Material provided section start

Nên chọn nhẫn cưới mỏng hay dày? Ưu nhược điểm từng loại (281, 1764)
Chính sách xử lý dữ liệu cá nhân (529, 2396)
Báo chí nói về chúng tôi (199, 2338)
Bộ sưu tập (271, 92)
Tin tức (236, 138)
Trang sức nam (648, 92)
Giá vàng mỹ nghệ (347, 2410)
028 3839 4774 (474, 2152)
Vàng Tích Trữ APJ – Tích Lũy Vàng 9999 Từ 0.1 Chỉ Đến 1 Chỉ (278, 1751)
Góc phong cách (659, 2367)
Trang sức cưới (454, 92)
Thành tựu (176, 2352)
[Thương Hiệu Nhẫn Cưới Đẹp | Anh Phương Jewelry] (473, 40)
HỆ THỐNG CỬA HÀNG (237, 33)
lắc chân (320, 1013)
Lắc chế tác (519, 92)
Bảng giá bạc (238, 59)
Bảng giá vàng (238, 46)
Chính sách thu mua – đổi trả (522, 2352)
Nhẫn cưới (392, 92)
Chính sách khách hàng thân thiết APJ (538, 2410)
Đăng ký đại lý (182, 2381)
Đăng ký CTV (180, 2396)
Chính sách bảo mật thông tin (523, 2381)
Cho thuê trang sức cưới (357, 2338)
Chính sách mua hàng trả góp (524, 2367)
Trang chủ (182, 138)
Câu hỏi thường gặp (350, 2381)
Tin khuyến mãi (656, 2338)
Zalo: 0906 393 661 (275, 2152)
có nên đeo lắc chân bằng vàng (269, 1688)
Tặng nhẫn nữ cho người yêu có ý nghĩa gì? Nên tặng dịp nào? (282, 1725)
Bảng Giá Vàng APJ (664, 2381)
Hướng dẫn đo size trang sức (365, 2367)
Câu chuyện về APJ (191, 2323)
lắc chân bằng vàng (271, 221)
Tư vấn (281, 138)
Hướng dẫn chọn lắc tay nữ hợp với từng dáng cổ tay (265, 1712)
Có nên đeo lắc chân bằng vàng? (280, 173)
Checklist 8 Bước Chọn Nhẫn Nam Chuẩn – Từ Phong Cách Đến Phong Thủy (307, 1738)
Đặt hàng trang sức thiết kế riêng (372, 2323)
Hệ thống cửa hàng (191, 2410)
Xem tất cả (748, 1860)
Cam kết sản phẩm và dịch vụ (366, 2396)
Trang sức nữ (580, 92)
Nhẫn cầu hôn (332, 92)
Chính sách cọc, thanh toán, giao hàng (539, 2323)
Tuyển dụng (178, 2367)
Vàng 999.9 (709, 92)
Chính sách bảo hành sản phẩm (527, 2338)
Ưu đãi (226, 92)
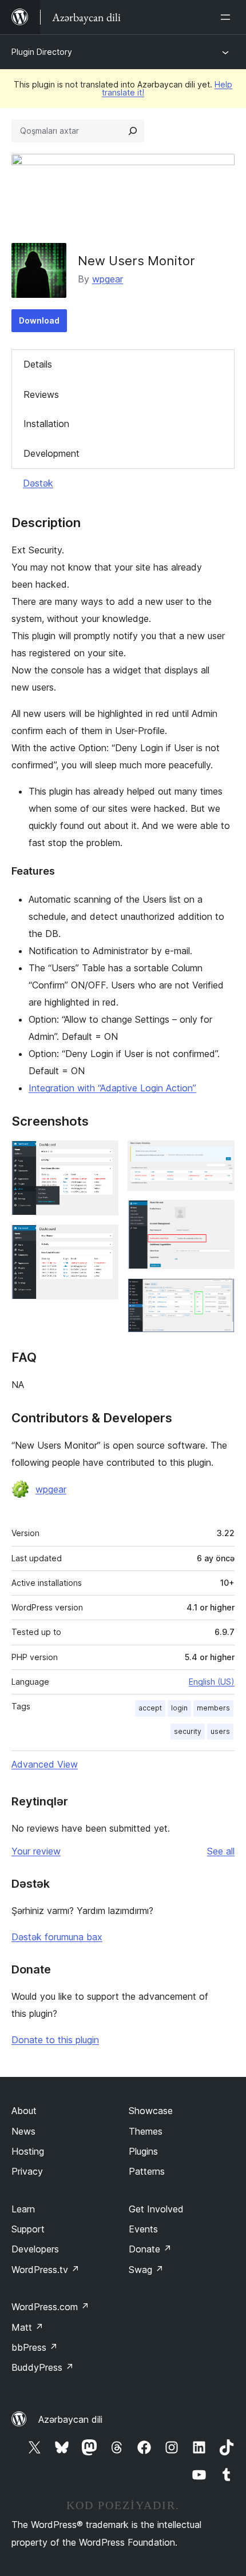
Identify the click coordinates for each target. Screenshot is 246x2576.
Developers (35, 2249)
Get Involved (156, 2209)
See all (221, 1851)
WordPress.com (50, 2306)
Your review (36, 1851)
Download (39, 320)
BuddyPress (42, 2367)
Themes (145, 2131)
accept (150, 1708)
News (23, 2131)
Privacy (27, 2171)
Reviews (41, 394)
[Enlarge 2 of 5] (103, 1240)
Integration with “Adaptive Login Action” (112, 1088)
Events (143, 2229)
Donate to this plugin (55, 2039)
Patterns (147, 2171)
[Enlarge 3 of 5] (219, 1156)
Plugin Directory (41, 52)
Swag (146, 2269)
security (187, 1731)
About (24, 2110)
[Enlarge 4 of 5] (219, 1215)
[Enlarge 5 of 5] (219, 1293)
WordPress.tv (45, 2269)
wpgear (107, 279)
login (179, 1708)
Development (51, 453)
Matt (27, 2327)
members (213, 1708)
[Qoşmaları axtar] (132, 130)
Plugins (143, 2151)
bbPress (34, 2347)
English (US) (212, 1681)
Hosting (27, 2151)
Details (37, 364)
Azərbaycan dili (70, 2419)
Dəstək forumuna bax (56, 1937)
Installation (46, 423)
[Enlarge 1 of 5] (103, 1156)
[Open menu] (227, 17)
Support (28, 2229)
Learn (23, 2209)
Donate (150, 2249)
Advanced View (44, 1764)
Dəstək (38, 483)
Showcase (151, 2110)
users (220, 1731)
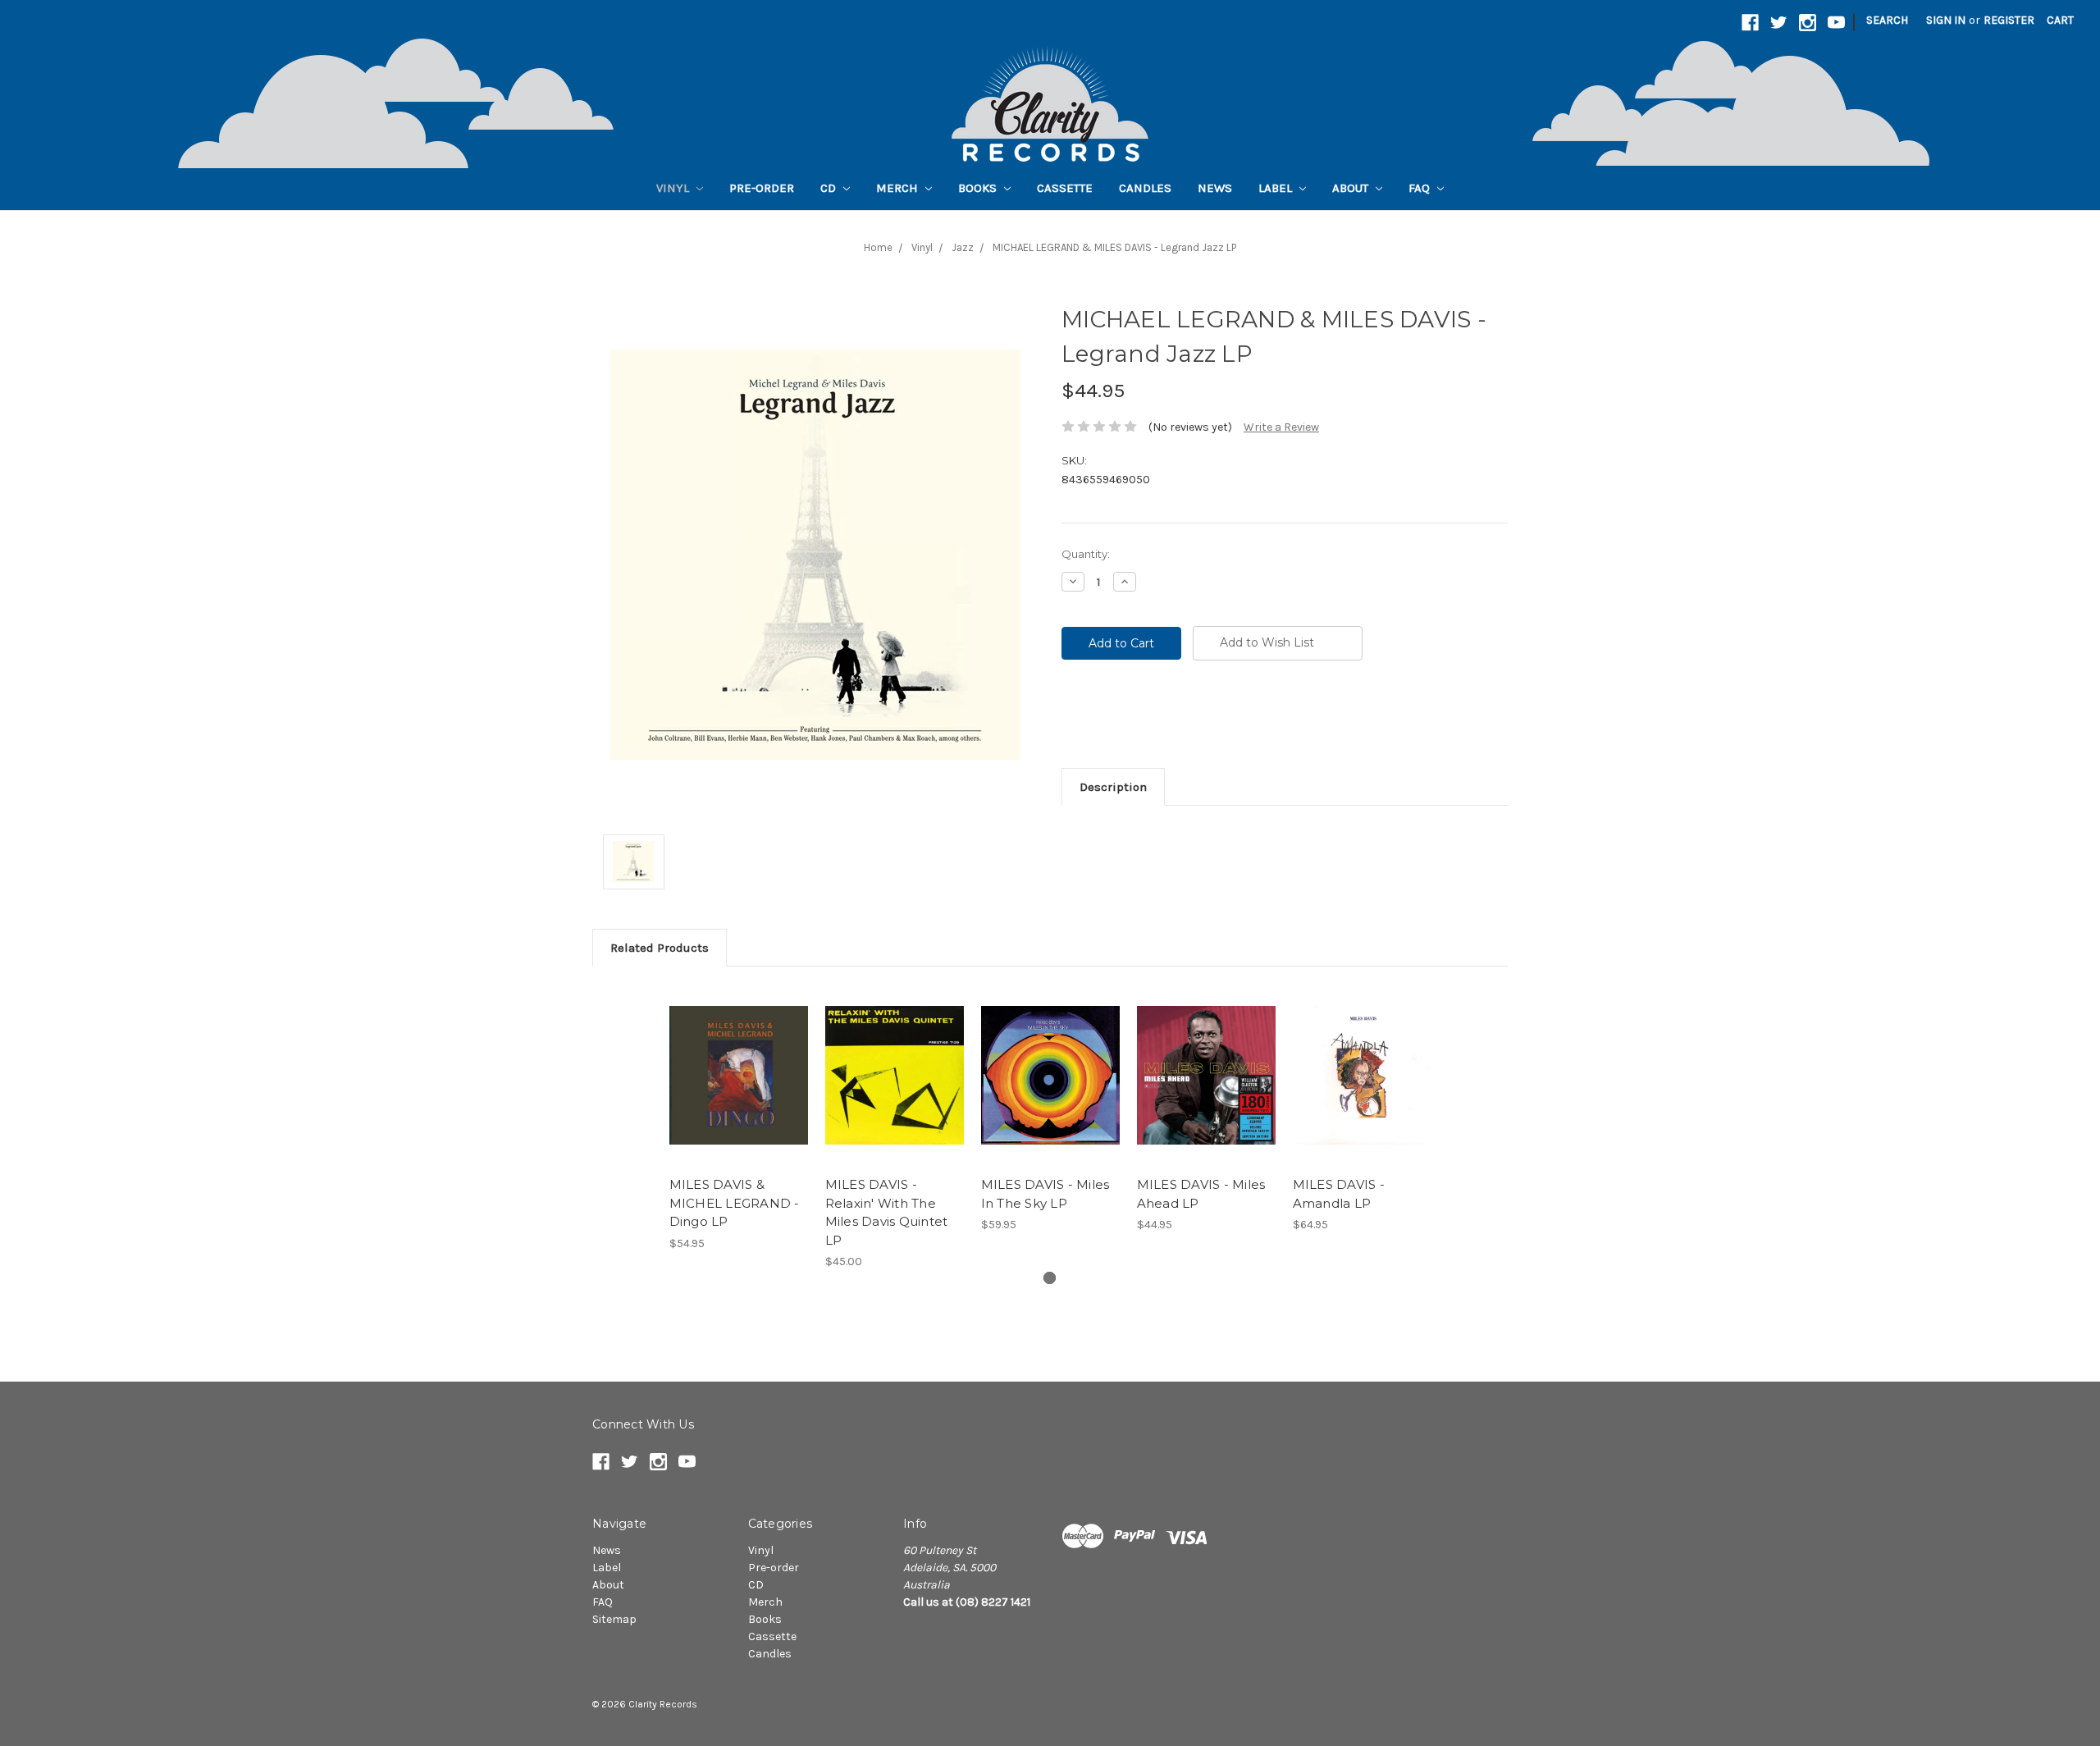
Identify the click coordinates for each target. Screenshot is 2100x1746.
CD (829, 188)
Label (1276, 188)
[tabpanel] (738, 1117)
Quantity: (1085, 553)
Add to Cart (738, 1089)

Material provided section end

**Task details**
Keep the pictures out and transcribe the entries exactly.

**Completed exercise**
Nên chọn nhẫn cưới mỏng hay dày? Ưu nhược điểm từng loại (281, 1764)
Chính sách xử lý dữ liệu cá nhân (529, 2396)
Báo chí nói về chúng tôi (199, 2338)
Bộ sưu tập (271, 92)
Tin tức (236, 138)
Trang sức nam (648, 92)
Giá vàng mỹ nghệ (347, 2410)
028 3839 4774 (474, 2152)
Vàng Tích Trữ APJ – Tích Lũy Vàng 9999 Từ 0.1 Chỉ Đến 1 Chỉ (278, 1751)
Góc phong cách (659, 2367)
Trang sức cưới (454, 92)
Thành tựu (176, 2352)
[Thương Hiệu Nhẫn Cưới Đẹp | Anh Phương Jewelry] (473, 40)
HỆ THỐNG CỬA HÀNG (237, 33)
lắc chân (320, 1013)
Lắc chế tác (519, 92)
Bảng giá bạc (238, 59)
Bảng giá vàng (238, 46)
Chính sách thu mua – đổi trả (522, 2352)
Nhẫn cưới (392, 92)
Chính sách khách hàng thân thiết APJ (538, 2410)
Đăng ký đại lý (182, 2381)
Đăng ký CTV (180, 2396)
Chính sách bảo mật thông tin (523, 2381)
Cho thuê trang sức cưới (357, 2338)
Chính sách mua hàng trả góp (524, 2367)
Trang chủ (182, 138)
Câu hỏi thường gặp (350, 2381)
Tin khuyến mãi (656, 2338)
Zalo: 0906 393 661 (275, 2152)
có nên đeo lắc chân bằng vàng (269, 1688)
Tặng nhẫn nữ cho người yêu có ý nghĩa gì? Nên tặng dịp nào? (282, 1725)
Bảng Giá Vàng APJ (664, 2381)
Hướng dẫn đo size trang sức (365, 2367)
Câu chuyện về APJ (191, 2323)
lắc chân bằng vàng (271, 221)
Tư vấn (281, 138)
Hướng dẫn chọn lắc tay nữ hợp với từng dáng cổ tay (265, 1712)
Có nên đeo lắc chân bằng vàng? (280, 173)
Checklist 8 Bước Chọn Nhẫn Nam Chuẩn – Từ Phong Cách Đến Phong Thủy (307, 1738)
Đặt hàng trang sức thiết kế riêng (372, 2323)
Hệ thống cửa hàng (191, 2410)
Xem tất cả (748, 1860)
Cam kết sản phẩm và dịch vụ (366, 2396)
Trang sức nữ (580, 92)
Nhẫn cầu hôn (332, 92)
Chính sách cọc, thanh toán, giao hàng (539, 2323)
Tuyển dụng (178, 2367)
Vàng 999.9 (709, 92)
Chính sách bảo hành sản phẩm (527, 2338)
Ưu đãi (226, 92)
Identify the click coordinates for each target. Screenshot is 246x2576.
Developers (35, 2249)
Get Involved (156, 2209)
See all (221, 1851)
WordPress.com (50, 2306)
Your review (36, 1851)
Download (39, 320)
BuddyPress (42, 2367)
Themes (145, 2131)
accept (150, 1708)
News (23, 2131)
Privacy (27, 2171)
Reviews (41, 394)
[Enlarge 2 of 5] (103, 1240)
Integration with “Adaptive Login Action” (112, 1088)
Events (143, 2229)
Donate to this plugin (55, 2039)
Patterns (147, 2171)
[Enlarge 3 of 5] (219, 1156)
Plugin Directory (41, 52)
Swag (146, 2269)
security (187, 1731)
About (24, 2110)
[Enlarge 4 of 5] (219, 1215)
[Enlarge 5 of 5] (219, 1293)
WordPress.tv (45, 2269)
wpgear (107, 279)
login (179, 1708)
Development (51, 453)
Matt (27, 2327)
members (213, 1708)
[Qoşmaları axtar] (132, 130)
Plugins (143, 2151)
bbPress (34, 2347)
English (US) (212, 1681)
Hosting (27, 2151)
Details (37, 364)
Azərbaycan dili (70, 2419)
Dəstək forumuna bax (56, 1937)
Installation (46, 423)
[Enlarge 1 of 5] (103, 1156)
[Open menu] (227, 17)
Support (28, 2229)
Learn (23, 2209)
Donate (150, 2249)
Advanced View (44, 1764)
Dəstək (38, 483)
Showcase (151, 2110)
users (220, 1731)
Identify the click coordinates for each target. Screenshot is 2100x1746.
CD (829, 188)
Label (1276, 188)
[tabpanel] (738, 1117)
Quantity: (1085, 553)
Add to Cart (738, 1089)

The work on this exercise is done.